The idea that we can transition from fossil fuels to traditional renewables (solar, wind, etc) while refusing to rely on nuclear power seems wishful thinking to me. In the short and mid-term (10-20 years) we only have nuclear as a realistic alternative for clean energy. In this transition, we can develop those promising methods of energy storage and also build the necessary infrastructure they require.

Just to provide a real case scenario: Germany vs. France.

Both Germany and France want to reach zero emissions by 2050.

We know how Germany opted to phase out nuclear power already in the year 2000 and completed its ‘nuclear exit’ in April 2023. Compare that to France that since 1974 has been heavily investing in nuclear power with the goal of producing most of its energy from it (Messmer Plan (Wikipedia)).

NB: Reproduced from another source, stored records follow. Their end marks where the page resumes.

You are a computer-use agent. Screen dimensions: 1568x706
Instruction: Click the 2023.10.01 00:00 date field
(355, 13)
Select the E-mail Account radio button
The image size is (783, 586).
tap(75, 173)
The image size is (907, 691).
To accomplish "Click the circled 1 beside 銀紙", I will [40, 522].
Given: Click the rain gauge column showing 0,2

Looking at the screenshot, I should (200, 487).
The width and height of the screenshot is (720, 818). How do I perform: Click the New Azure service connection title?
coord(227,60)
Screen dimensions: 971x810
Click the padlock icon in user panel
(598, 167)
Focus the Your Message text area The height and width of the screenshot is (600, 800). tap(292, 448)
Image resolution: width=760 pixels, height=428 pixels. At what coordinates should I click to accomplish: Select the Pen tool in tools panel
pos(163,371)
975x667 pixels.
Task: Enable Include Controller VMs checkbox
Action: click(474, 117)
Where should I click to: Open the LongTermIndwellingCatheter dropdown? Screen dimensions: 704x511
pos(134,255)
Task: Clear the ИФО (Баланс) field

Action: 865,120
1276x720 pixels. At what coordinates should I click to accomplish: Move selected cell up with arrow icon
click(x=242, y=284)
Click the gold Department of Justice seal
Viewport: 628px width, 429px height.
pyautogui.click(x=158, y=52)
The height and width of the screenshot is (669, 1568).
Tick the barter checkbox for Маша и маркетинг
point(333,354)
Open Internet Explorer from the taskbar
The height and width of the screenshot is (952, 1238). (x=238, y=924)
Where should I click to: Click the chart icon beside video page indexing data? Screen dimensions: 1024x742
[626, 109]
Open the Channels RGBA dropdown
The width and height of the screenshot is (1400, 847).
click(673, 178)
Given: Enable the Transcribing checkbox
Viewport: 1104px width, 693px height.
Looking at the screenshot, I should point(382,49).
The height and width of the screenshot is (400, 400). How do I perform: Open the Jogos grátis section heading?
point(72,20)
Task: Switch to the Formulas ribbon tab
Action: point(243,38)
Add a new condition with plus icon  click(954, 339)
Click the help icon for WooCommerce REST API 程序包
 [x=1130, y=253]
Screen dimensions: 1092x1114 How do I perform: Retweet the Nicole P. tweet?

The results for me are apparent:

Greenhouse gas emissions 2021 in Germany: 665.88 megatonnes (8.0 tonnes/capita)

Greenhouse gas emissions 2021 in France: 302.33 megatonnes (4.5 tonnes/capita)

Source: How energy systems and policies of Germany and France compare .

I’d take a real reduction in green house emissions any day before the “wish” of reducing them while refusing to make any compromise.

Without being disrespectful, I think it is a big mistake to refuse prioritize nuclear power to replace fossil fuels in the near future if the goal is to reduce greenhouse emissions.


That’s true about fossil fuels. But it seems you’re interpreting my comment as if I was defending the use of fossil fuels.

What I’m pointing out here is that the fact that hydroelectric energy production (although very clean) is not really an alternative for many countries as a substitute for fossil fuels. It is not a matter or decision lack of attention or investment. Many developed countries actually have most of their potential capacity installed, yet that accounts for very little of their electric demand. Take Germany as an example:

Germany had a hydropower installed capacity in 2016 of 11,258 MW (…). In the same year, the country generated 21.5 TWh from hydroelectric plants, representing about 3% of the country’s total electricity generation.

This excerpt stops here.